The FBAR is an information return, and as you say, you only declare the high balance in each foreign account. It's rare that they cross check for income from the various accounts you report - generally only if there is something "odd" about your income tax return for that year, but even then, probably only in the upper income brackets.



> Final question.. you said you would just file the 2015, and comply from here on in.. did you mean 2016? This year i definitely have an income to report on one of my foreign accounts.


Oops, time warp. Yes, I did mean 2016 - which you'd file in 2017 (i.e. "next year"). 

The IRS is understaffed, underfunded and overworked. If you have failed to report Big Time so that you potentially owe lots and lots of back taxes, then yeah, you need to be concerned. But if you filed based on your US earnings and only omitted the foreign source income (which the IRS may or may not know anything about), it's up to you how you want to handle it. Do what lets you sleep at night, but do look into the streamlined procedure if you want to do things by the book.
Cheers,
Bev


----------



## yido101 (Sep 16, 2016)

Thanks again for the responses. A couple of questions/thoughts in follow up...

There's basically 2 issues here.
1. The unreported income

2. The unreported FBARs

As far as 1 goes, is it correct that after 3 years my tax returns are pretty safe anyway? Any errors from this can't/won't be dug up and used against me? If that is the case, then as far as unreported income goes, then the worst of that is from before 3 years. Since then it has just been the interest income. Totals 1500 pounds since 2010, so must be quite small from 2013 onwards. What would be the process for rectifying that? Refilling? Cost? Penalties? I think it would just be added on income and not necessarily linked to a foreign account correct? 
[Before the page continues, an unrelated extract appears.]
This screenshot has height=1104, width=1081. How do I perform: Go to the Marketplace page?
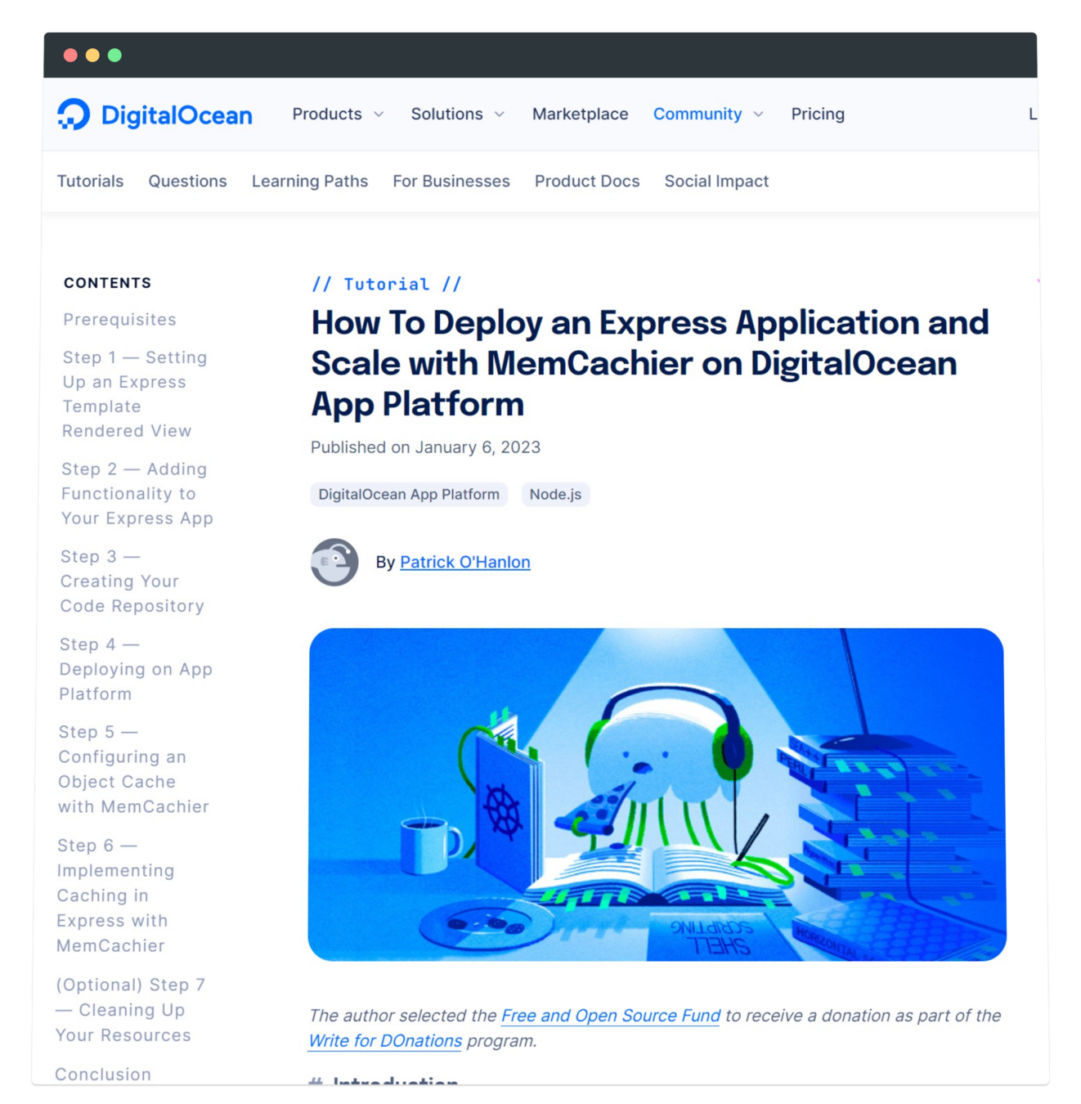pos(580,114)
For the FBARsIf I just file an fbar next year, and not come forward over the previous ones, the thought is that they would likely just receive it, note that I now have money overseas and file it away? No further look into it or its history? Does doing so make me "willful" for not rectifying the previous years though? 

Similarly and just playing devils advocate.. with the logic of they'll never know/go looking at it, why bother filing fbar or declaring small amounts of overseas income at all? 

Is quiet disclosure for previous years a good/bad idea? Just file the fbars for each year now? Is there the opportunity to include explanation if so? Or is it more likely for them to then look fm further as I'm telling them I've done wrong but not used the expected method?

Looked at the streamlined process. Looks like a charge of 5% of the highest aggregate year end amounts I think if I understood correctly. So I think my accounts depending exchange rate and exact amounts are going to be worth about $22,000 so costs would be over $1000. Could do without it!

You're suggestion Bev, with all info included is to just comply next year and forget about the past ones and feel safe that I'd have to be pretty unlucky to have anything come back on me? 

Sorry another million questions for you or anyone else reading this. My parents are also worrying and feeling bad about this having been the ones that set it all up. I've probably worried them/myself more than necessary purely by relying on the top google results and the worst case scary headlines


----------



## Bevdeforges (Nov 16, 2007)

Given that you're currently in the US, yes, there is a 5% penalty/charge for using the streamlined procedure. From what I understand of what you've said already, you did file in the relevant years. It's just that you didn't include your overseas income (mostly interest). In that case, there's no need to go with the streamlined process, but rather just file amendments for three past years. If that results in taxes due, you'll be expected to pay interest on the balances due - but interest rates have never been this low and it may wind up being a bargain.

The advantage of going with the streamlined procedure is that the prior years' errors and omissions are basically forgiven.

Paid tax preparers generally warn folks off quiet disclosure - though I suspect this is largely because once they are involved, they also share some responsibility for the fact of your having "willfully" avoided the proper procedure.

On the FBARS (which are, remember, separate and distinct from your income tax filings), there is no evidence at the moment that they are being routinely compared (or even associated) with your income tax filing, particularly at lower income or balance levels.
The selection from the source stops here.